Prior to working with Akin Gump, Mr. Heeley was a partner with a large law firm in Phoenix, Arizona, where he headed the firm's federal Indian law practice group. He has served as the deputy general counsel for the Gila River Indian Community for over 10 years. In addition, he serves as an adjunct law professor at Arizona State University, teaching seminars on economic development and applied business transactions in Indian Country. He also serves as a member of the university's Advisory Committee for the Indian Law Program.
During the 104th Congress, Mr. Heeley served as staff director and chief counsel to the Senate Committee on Indian Affairs, which was chaired by Sen. John McCain, R-Ariz. Prior to assuming that role, Mr. Heeley was counsel to the Subcommittee on Native American Affairs of the Committee on Natural Resources in the U.S. House of Representatives, which was established in 1993. Prior to the creation of this subcommittee, Mr. Heeley served as the deputy counsel on Indian affairs to the Committee on Interior and Insular Affairs under Chairman George Miller.
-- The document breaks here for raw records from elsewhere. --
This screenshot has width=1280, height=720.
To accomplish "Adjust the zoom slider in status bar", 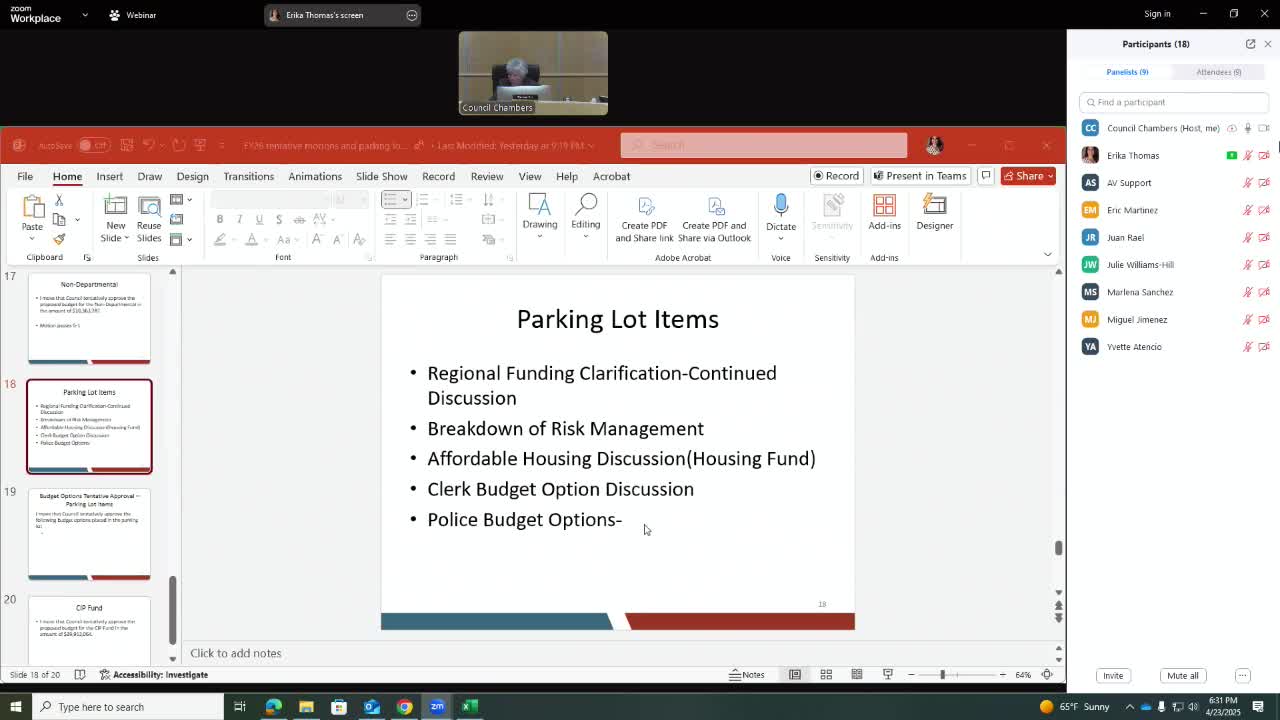I will [942, 675].
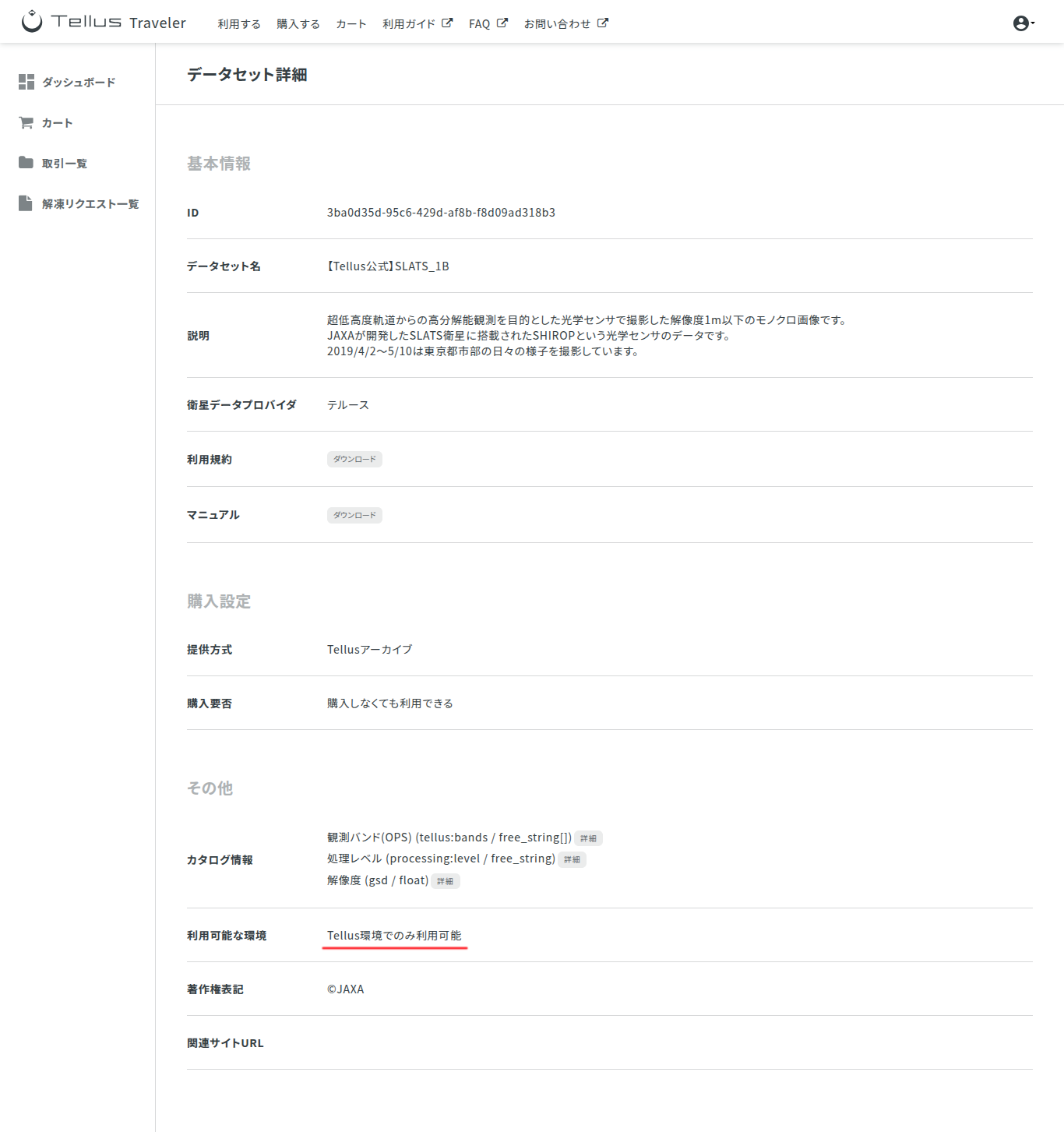The height and width of the screenshot is (1132, 1064).
Task: Click the shopping cart icon in sidebar
Action: tap(26, 122)
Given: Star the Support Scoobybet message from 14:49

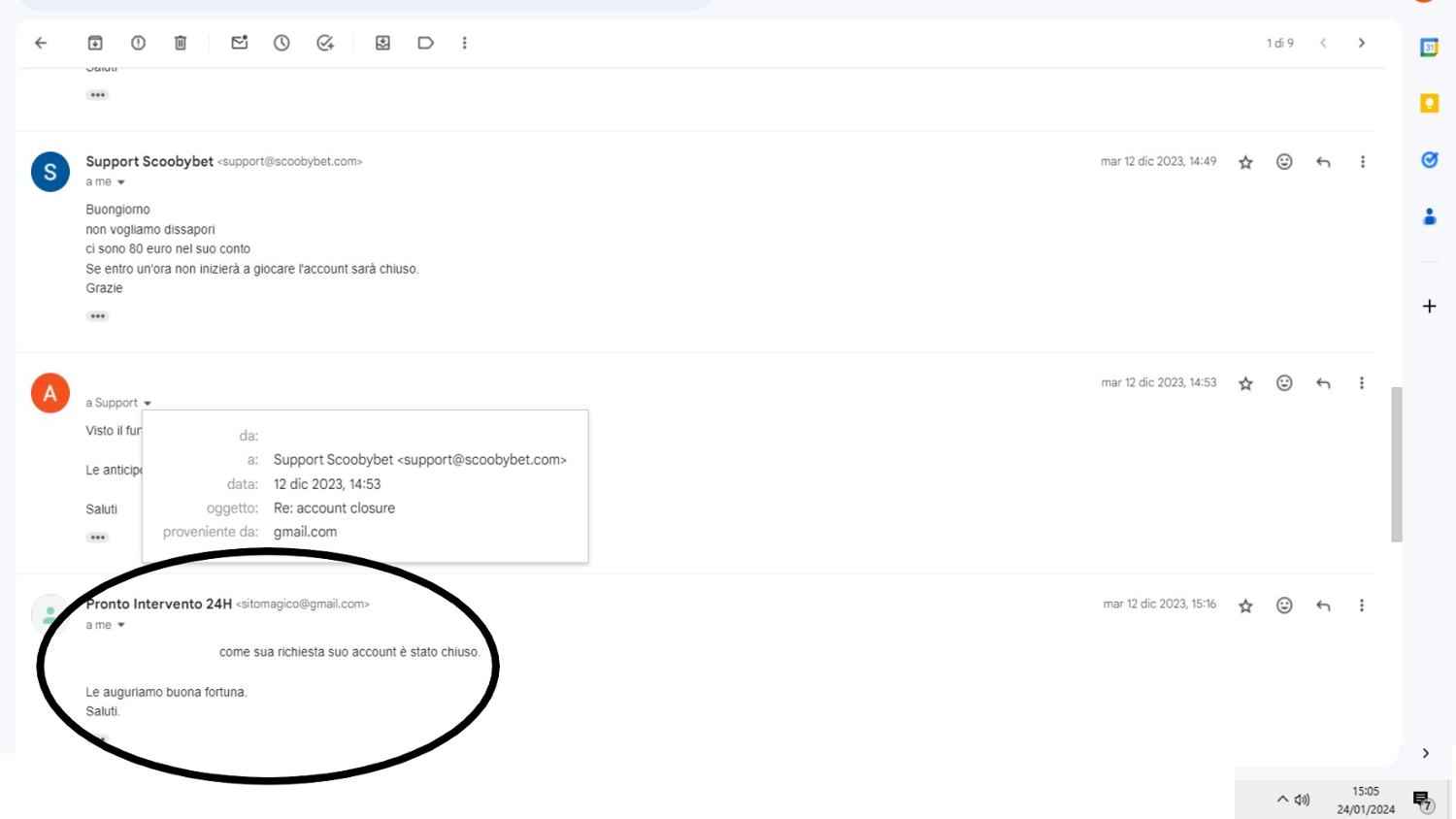Looking at the screenshot, I should [1245, 162].
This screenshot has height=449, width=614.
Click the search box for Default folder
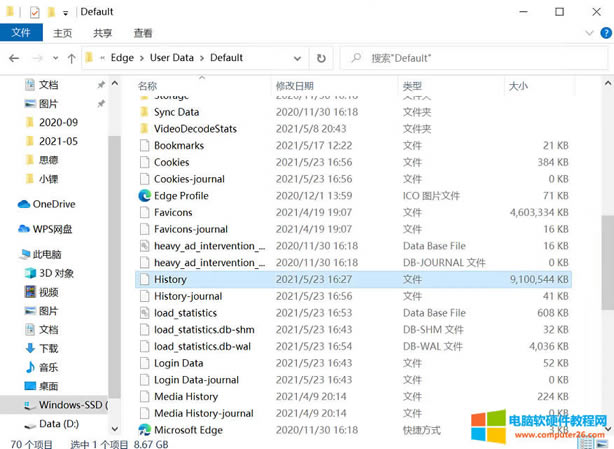coord(470,58)
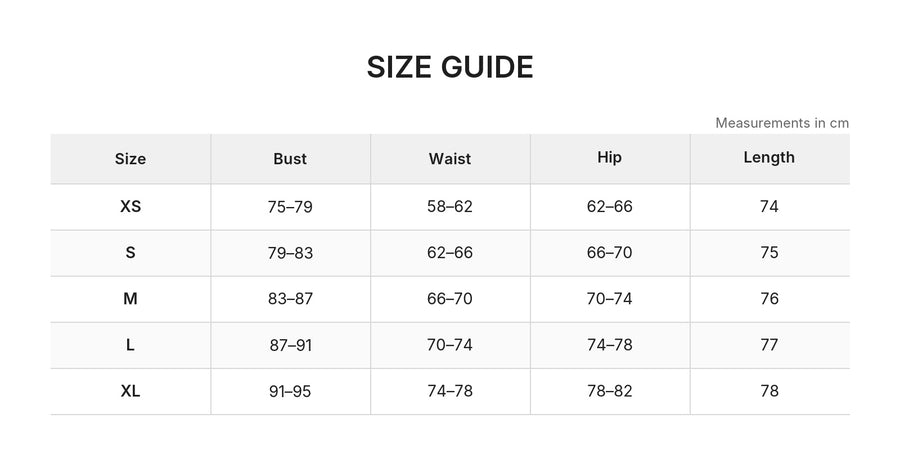
Task: Click the L size row label
Action: [130, 345]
From 1989 to 1991, Mr. Heeley served as deputy minority staff director and counsel to Sen. McCain on the Senate Select Committee on Indian Affairs. Before coming to Washington, D.C., Mr. Heeley was the assistant general counsel for the Gila River Indian Community in Sacaton, Arizona. He was a Reginald Heber Smith Fellow and worked as a staff attorney for the Four Rivers Indian Legal Services Program on the Gila River Indian Reservation.
Mr. Heeley received his B.A. from Dartmouth College in 1982 and his J.D. from the Boalt Hall School of Law at the University of California in Berkeley in 1985. He is a member of the State Bar of Arizona and served as vice-chair of its Native American Natural Resources Law Section. Mr. Heeley is a Potawatomi Indian from the Walpole Island First Nation in Ontario, Canada.